Requirement
Could you output the entries that follow exactly, omitting any pictures they contain?
** Opening Extracted material block **
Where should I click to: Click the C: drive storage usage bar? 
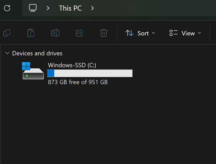pos(90,73)
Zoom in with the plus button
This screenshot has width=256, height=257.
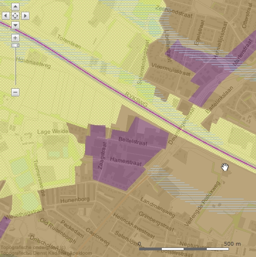[x=15, y=38]
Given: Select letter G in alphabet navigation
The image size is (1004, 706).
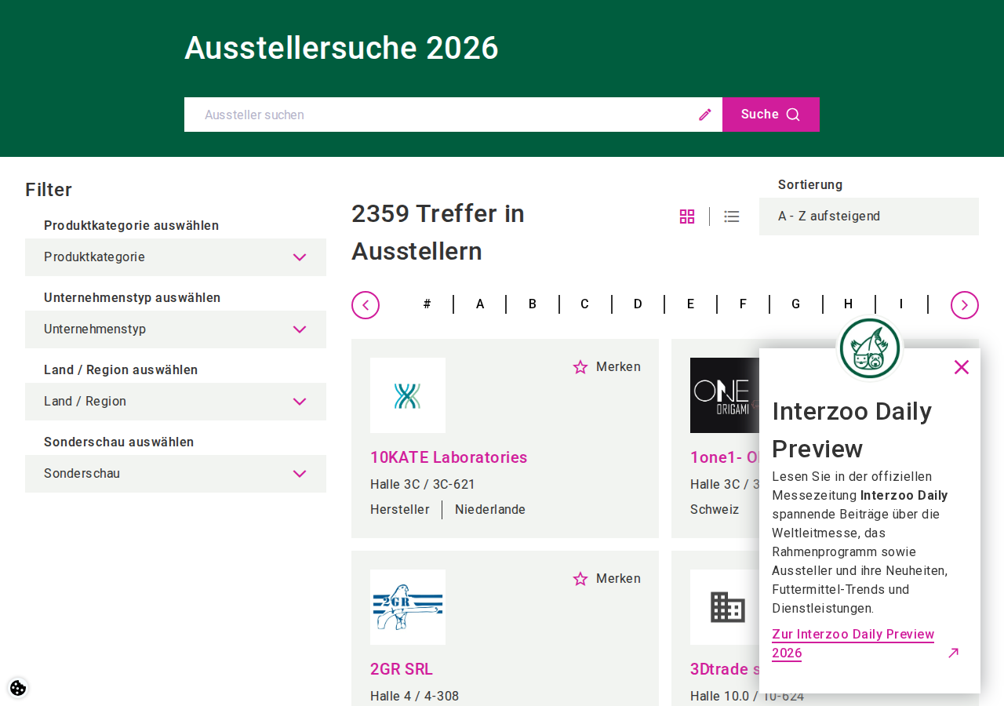Looking at the screenshot, I should point(795,304).
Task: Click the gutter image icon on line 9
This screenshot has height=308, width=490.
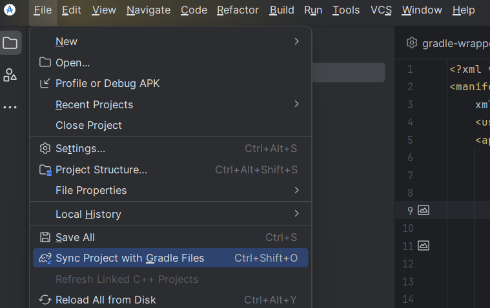Action: [x=424, y=210]
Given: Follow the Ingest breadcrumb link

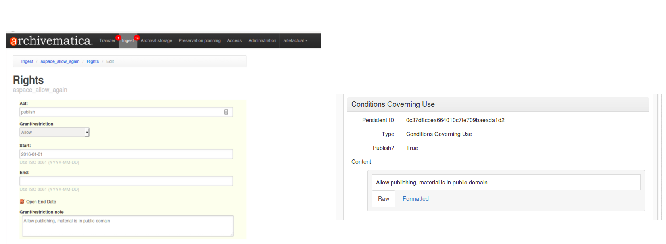Looking at the screenshot, I should pos(27,61).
** Closing Extracted material block **
Finished exercise
Where should I click to: Click the C: drive storage usage bar? 
pos(90,73)
Zoom in with the plus button
This screenshot has width=256, height=257.
[x=15, y=38]
Given: Select letter G in alphabet navigation
The image size is (1004, 706).
Looking at the screenshot, I should point(795,304).
Task: Click the gutter image icon on line 9
This screenshot has height=308, width=490.
Action: [x=424, y=210]
Given: Follow the Ingest breadcrumb link

Looking at the screenshot, I should pos(27,61).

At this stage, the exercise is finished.